* Task requirements:
Retype, without any change, the first line of the records and every line after it through the one containing "Given: Click the ©weatheronline.co.uk".

Stored records
+ + + + +
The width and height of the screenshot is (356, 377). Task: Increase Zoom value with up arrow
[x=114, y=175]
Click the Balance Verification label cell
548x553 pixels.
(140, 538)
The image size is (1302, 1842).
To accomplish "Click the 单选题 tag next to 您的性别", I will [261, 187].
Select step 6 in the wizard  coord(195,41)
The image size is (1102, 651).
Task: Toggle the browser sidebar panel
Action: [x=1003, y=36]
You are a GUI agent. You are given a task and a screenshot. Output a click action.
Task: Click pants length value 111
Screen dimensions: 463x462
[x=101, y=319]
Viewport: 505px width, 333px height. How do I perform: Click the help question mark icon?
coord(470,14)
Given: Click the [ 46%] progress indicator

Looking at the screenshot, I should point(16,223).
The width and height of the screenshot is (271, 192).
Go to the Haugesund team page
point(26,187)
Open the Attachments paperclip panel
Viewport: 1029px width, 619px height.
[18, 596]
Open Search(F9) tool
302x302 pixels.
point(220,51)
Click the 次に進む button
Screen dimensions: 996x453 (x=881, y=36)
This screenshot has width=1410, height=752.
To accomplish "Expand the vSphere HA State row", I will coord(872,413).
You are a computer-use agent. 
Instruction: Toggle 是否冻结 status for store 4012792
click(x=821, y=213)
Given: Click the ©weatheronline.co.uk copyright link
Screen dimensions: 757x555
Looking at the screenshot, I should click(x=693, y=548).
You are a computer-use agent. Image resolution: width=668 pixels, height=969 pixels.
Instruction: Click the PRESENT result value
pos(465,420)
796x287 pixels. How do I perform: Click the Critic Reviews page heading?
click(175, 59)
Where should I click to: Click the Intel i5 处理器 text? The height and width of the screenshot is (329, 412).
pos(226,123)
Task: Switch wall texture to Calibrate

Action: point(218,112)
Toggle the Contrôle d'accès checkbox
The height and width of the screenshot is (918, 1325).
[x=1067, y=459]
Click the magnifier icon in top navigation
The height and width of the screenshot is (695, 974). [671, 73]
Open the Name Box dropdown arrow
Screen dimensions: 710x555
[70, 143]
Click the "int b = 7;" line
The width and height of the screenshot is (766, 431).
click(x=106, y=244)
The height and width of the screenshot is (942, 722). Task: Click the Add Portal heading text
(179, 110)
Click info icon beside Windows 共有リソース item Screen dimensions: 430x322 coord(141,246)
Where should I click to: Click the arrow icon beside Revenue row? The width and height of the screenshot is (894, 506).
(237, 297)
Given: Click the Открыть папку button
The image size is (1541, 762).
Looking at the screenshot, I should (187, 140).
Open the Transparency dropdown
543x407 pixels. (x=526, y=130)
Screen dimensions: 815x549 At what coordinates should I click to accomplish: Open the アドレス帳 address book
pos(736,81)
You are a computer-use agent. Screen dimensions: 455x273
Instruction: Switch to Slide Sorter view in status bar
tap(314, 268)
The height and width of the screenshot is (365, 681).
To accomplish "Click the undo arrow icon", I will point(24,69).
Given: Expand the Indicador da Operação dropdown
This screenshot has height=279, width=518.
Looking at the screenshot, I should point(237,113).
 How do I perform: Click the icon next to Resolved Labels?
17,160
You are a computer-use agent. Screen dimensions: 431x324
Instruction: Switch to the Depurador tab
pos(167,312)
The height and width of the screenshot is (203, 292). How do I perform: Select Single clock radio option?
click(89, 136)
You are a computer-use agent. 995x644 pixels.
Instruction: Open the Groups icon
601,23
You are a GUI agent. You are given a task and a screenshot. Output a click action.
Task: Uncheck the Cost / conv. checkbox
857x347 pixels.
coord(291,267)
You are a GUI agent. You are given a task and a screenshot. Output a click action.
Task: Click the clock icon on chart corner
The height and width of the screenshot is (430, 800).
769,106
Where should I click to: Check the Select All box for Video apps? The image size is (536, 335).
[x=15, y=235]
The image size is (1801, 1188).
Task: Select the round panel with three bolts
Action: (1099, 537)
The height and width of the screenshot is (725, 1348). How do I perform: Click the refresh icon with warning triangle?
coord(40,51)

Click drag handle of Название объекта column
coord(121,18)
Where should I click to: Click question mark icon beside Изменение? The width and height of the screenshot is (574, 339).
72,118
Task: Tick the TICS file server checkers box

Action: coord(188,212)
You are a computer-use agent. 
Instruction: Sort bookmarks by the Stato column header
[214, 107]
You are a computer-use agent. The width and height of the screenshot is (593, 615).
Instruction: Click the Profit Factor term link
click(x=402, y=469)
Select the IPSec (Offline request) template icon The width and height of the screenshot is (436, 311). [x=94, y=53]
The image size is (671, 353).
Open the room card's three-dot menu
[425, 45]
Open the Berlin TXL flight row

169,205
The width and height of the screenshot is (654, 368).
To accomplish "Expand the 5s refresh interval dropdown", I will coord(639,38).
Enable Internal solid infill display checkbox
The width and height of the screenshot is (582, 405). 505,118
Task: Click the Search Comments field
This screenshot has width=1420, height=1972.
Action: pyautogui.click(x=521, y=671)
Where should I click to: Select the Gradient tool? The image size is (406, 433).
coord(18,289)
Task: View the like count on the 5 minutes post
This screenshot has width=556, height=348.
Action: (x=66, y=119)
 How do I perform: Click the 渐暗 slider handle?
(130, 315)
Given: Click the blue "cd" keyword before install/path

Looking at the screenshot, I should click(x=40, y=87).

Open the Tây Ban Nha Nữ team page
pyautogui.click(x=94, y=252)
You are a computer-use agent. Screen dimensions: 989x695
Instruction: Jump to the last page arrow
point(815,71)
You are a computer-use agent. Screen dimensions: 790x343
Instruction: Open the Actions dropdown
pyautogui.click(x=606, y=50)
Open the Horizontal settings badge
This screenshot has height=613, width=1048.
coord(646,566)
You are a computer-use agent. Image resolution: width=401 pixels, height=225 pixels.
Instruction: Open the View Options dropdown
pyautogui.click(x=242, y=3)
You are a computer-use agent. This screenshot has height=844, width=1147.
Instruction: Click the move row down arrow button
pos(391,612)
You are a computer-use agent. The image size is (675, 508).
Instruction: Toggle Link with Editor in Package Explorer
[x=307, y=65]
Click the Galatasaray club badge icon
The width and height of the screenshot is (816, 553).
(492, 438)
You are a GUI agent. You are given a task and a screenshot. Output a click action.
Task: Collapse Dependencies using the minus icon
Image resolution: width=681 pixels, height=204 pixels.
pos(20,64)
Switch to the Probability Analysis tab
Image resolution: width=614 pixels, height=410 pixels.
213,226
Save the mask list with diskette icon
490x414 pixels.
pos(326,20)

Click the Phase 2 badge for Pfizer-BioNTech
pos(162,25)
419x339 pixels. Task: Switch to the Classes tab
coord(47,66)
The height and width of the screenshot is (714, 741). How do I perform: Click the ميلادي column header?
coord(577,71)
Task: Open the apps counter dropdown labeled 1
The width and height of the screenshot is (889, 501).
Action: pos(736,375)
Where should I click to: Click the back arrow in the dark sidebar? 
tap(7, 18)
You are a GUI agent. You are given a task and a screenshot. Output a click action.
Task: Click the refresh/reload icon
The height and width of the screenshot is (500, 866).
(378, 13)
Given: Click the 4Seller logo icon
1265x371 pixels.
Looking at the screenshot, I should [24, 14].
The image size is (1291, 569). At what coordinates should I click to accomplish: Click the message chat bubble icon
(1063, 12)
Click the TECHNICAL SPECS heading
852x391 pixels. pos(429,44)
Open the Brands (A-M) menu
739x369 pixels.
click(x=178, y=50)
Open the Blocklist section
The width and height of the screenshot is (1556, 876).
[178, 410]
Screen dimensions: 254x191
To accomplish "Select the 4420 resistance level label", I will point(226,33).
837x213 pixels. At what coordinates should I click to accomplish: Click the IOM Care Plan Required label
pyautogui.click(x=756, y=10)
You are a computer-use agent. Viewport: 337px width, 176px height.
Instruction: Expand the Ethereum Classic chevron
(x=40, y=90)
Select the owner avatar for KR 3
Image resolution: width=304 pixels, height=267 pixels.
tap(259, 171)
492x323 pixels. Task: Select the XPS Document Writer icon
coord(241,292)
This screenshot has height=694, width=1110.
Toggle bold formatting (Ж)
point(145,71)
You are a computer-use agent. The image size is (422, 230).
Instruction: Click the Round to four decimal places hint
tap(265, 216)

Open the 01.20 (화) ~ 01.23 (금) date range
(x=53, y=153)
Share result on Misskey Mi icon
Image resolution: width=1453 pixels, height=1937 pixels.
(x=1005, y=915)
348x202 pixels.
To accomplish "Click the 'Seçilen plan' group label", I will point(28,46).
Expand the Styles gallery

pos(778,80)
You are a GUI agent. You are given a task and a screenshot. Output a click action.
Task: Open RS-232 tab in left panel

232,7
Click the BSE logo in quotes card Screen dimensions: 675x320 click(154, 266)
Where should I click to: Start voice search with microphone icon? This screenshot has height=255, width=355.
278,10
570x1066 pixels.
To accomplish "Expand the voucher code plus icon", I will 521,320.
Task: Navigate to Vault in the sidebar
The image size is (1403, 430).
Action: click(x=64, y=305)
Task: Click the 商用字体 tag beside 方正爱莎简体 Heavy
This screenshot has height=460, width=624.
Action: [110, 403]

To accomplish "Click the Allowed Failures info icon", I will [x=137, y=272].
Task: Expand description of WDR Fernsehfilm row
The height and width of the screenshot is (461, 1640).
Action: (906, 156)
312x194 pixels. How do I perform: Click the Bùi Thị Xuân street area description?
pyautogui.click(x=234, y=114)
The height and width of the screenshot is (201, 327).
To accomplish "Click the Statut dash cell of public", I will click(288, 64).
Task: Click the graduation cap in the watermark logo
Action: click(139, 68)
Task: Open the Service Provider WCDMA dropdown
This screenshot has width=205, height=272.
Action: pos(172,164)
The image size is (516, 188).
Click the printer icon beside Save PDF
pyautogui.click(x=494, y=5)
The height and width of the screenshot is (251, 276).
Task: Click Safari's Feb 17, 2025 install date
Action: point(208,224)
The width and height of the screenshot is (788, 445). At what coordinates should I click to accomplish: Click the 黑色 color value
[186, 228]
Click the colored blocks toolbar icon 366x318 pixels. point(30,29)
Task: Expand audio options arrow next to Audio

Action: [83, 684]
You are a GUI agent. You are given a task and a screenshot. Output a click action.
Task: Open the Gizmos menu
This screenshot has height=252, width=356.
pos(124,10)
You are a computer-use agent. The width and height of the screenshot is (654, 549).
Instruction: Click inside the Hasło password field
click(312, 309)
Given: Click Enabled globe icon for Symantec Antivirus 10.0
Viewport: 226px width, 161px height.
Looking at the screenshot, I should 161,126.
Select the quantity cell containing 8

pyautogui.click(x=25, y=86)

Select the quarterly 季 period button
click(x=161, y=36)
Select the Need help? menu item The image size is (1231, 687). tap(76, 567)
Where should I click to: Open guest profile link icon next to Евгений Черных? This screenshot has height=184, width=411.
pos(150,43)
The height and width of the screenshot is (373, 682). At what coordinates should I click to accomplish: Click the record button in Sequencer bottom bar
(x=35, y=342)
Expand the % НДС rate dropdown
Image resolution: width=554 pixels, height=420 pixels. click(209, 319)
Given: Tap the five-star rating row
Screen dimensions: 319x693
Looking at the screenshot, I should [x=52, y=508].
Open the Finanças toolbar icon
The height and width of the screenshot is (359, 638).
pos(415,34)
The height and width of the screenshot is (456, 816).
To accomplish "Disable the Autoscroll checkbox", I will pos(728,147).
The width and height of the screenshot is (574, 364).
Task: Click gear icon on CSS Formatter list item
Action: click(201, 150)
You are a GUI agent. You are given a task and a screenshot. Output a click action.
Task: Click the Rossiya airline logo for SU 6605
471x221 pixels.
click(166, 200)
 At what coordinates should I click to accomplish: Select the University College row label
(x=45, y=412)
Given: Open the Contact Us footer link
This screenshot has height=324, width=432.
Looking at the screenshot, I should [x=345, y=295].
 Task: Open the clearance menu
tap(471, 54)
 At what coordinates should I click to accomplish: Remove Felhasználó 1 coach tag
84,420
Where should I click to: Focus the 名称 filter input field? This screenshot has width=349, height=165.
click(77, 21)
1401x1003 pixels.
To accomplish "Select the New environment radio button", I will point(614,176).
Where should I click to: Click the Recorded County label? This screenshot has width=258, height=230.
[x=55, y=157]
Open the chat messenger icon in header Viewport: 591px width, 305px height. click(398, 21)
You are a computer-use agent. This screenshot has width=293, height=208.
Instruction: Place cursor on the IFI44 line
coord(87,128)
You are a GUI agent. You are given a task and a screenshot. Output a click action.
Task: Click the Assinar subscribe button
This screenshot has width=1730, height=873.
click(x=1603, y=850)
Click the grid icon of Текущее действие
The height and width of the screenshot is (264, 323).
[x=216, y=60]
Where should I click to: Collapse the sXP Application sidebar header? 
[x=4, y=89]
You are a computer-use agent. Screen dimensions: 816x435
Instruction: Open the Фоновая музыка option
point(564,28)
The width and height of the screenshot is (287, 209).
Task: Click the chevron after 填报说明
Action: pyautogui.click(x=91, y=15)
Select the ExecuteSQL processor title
+ + + + +
* Written response:
The width and height of the screenshot is (356, 377). Task: Increase Zoom value with up arrow
[x=114, y=175]
Click the Balance Verification label cell
548x553 pixels.
(140, 538)
The image size is (1302, 1842).
To accomplish "Click the 单选题 tag next to 您的性别", I will [261, 187].
Select step 6 in the wizard  coord(195,41)
The image size is (1102, 651).
Task: Toggle the browser sidebar panel
Action: [x=1003, y=36]
You are a GUI agent. You are given a task and a screenshot. Output a click action.
Task: Click pants length value 111
Screen dimensions: 463x462
[x=101, y=319]
Viewport: 505px width, 333px height. How do I perform: Click the help question mark icon?
coord(470,14)
Given: Click the [ 46%] progress indicator

Looking at the screenshot, I should point(16,223).
The width and height of the screenshot is (271, 192).
Go to the Haugesund team page
point(26,187)
Open the Attachments paperclip panel
Viewport: 1029px width, 619px height.
[18, 596]
Open Search(F9) tool
302x302 pixels.
point(220,51)
Click the 次に進む button
Screen dimensions: 996x453 (x=881, y=36)
This screenshot has width=1410, height=752.
To accomplish "Expand the vSphere HA State row", I will coord(872,413).
You are a computer-use agent. 
Instruction: Toggle 是否冻结 status for store 4012792
click(x=821, y=213)
Given: Click the ©weatheronline.co.uk copyright link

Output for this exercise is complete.